§ **Problem to solve**
Exclude the pictures, then repeat the remaining data exactly.
───── Dataset excerpts ─────
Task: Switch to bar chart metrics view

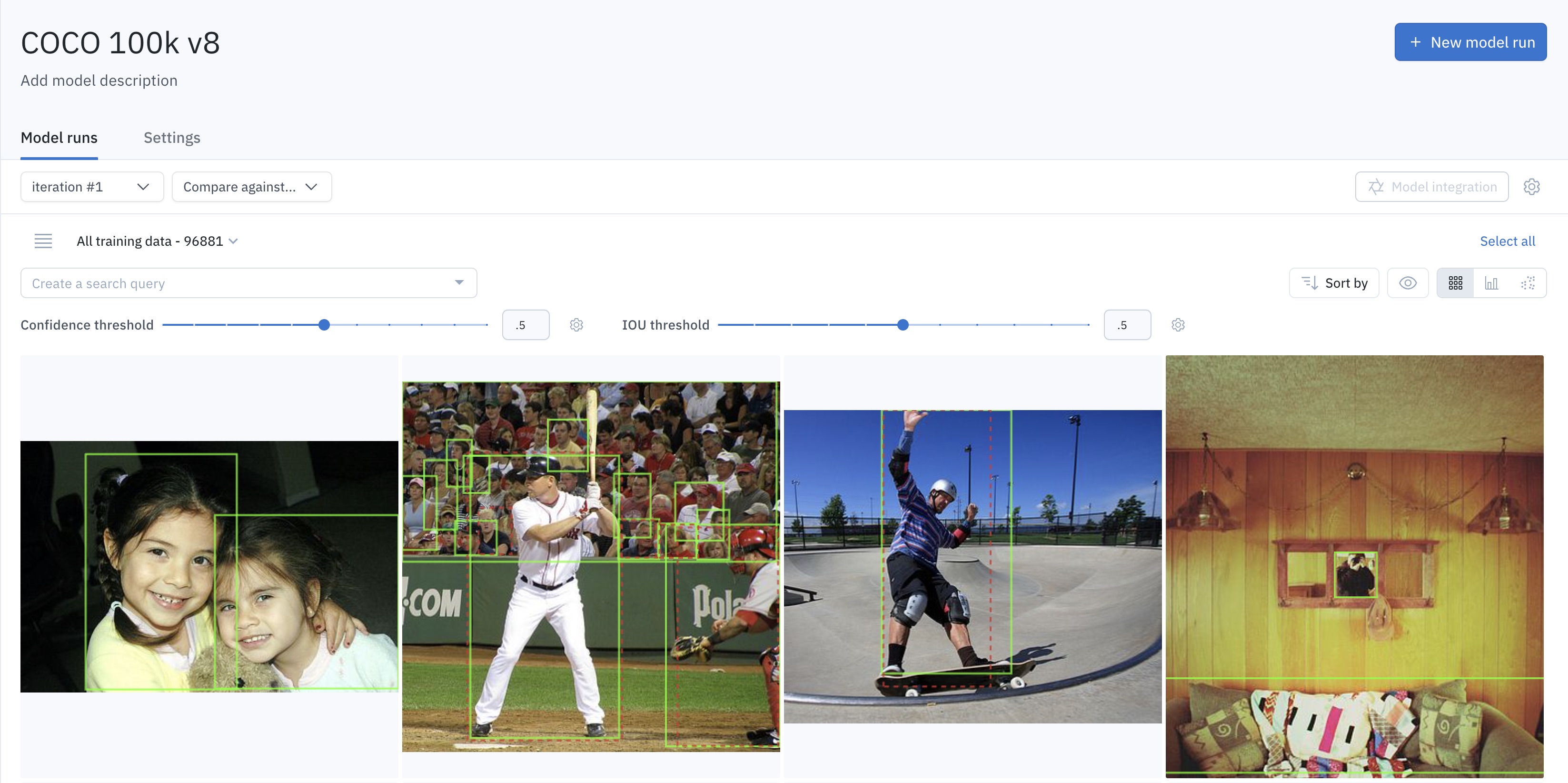Action: click(1491, 283)
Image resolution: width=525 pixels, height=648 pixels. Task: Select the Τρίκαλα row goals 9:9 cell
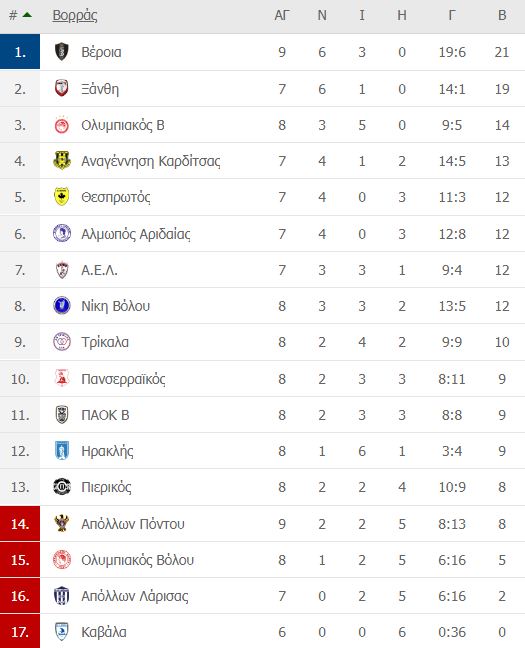[x=452, y=342]
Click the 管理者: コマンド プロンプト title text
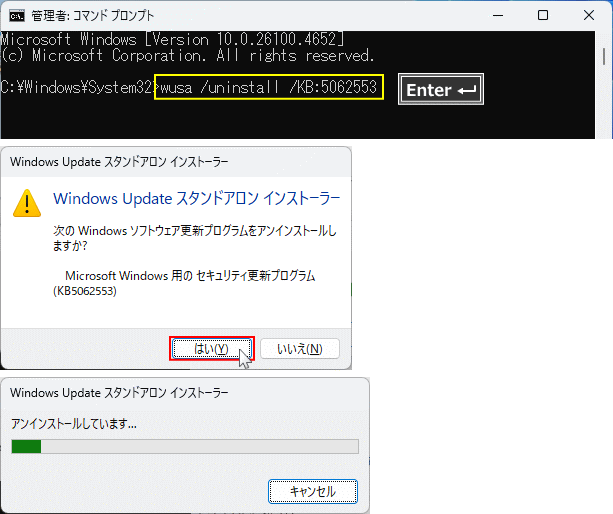 [x=95, y=15]
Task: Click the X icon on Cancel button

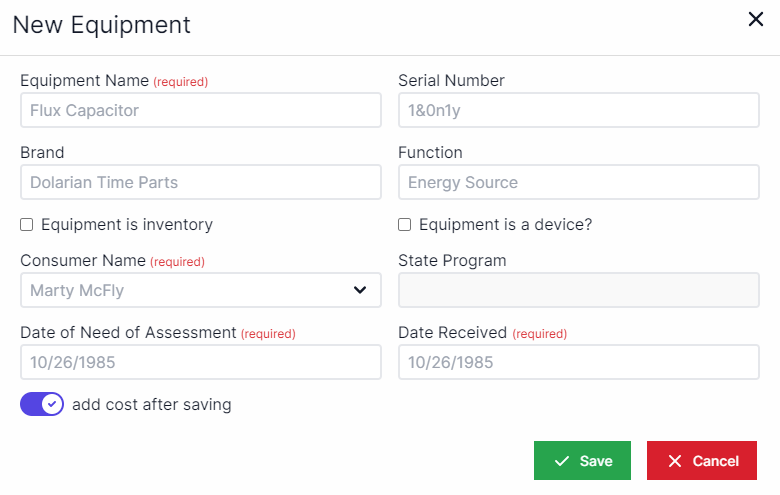Action: coord(675,461)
─────
§ **Solution to the exercise**
Task: Switch to bar chart metrics view

Action: click(1491, 283)
Image resolution: width=525 pixels, height=648 pixels. Task: Select the Τρίκαλα row goals 9:9 cell
[x=452, y=342]
Click the 管理者: コマンド プロンプト title text
 [x=95, y=15]
Task: Click the X icon on Cancel button

Action: coord(675,461)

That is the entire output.